HOW TO COMPLETE THIS TASK – Every line below that holds the string "Open" must be copied.

*** EXERCISE MATERIAL Section Begins ***

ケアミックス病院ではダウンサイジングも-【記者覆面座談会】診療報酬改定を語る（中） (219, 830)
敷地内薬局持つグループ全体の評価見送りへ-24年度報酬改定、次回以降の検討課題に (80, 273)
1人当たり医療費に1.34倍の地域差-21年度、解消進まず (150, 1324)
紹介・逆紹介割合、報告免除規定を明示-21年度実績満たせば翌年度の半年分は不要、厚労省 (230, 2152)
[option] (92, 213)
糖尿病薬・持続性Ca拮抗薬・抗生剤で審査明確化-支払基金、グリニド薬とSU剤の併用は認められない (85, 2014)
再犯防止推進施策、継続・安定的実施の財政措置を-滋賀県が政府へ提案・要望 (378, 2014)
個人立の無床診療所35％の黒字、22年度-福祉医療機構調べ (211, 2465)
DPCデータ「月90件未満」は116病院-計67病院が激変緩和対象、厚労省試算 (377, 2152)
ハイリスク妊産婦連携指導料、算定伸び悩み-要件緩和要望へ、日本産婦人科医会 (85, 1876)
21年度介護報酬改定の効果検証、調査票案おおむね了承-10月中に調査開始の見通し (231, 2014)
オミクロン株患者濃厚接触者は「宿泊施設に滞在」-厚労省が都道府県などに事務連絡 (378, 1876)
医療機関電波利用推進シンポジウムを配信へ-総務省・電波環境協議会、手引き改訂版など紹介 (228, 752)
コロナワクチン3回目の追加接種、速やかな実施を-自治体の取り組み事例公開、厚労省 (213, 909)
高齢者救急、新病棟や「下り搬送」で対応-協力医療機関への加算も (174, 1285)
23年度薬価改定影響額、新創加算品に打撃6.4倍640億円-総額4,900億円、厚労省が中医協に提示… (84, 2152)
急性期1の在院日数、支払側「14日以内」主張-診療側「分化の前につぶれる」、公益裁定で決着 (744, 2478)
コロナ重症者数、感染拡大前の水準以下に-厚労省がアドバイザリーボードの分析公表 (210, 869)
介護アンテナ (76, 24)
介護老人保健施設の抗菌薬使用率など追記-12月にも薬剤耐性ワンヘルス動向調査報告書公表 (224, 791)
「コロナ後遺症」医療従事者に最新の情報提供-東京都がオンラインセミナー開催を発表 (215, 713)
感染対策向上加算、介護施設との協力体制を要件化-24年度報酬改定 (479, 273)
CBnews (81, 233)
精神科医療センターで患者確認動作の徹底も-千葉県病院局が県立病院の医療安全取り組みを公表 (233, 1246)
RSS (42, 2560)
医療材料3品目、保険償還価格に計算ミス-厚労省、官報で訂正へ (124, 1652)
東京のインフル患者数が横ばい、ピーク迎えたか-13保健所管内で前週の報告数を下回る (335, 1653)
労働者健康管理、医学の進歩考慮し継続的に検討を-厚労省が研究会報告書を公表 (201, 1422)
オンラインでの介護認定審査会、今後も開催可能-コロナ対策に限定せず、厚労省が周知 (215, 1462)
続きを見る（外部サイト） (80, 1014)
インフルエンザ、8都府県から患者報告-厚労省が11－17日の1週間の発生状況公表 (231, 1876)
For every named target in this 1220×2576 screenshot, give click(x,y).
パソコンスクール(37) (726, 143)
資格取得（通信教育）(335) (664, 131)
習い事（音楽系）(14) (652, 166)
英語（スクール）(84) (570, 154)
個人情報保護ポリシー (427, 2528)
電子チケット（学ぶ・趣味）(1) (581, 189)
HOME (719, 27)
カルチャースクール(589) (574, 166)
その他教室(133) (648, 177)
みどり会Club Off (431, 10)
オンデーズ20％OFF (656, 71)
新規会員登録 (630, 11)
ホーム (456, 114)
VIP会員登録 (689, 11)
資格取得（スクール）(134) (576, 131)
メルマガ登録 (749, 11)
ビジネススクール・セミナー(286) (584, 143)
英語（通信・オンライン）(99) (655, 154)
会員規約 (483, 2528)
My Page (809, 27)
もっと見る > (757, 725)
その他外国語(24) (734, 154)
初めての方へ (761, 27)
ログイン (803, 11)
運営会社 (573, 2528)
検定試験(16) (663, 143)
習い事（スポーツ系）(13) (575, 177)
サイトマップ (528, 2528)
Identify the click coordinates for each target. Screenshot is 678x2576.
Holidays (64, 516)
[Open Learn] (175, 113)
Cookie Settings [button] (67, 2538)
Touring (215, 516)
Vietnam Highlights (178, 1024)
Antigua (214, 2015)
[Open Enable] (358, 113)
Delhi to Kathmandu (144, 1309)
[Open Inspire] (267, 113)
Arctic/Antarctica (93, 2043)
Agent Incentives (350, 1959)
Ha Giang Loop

*** EXERCISE MATERIAL Section Ends ***

OUTPUT FOR THIS TASK –
[Open Learn] (175, 113)
[Open Enable] (358, 113)
[Open Inspire] (267, 113)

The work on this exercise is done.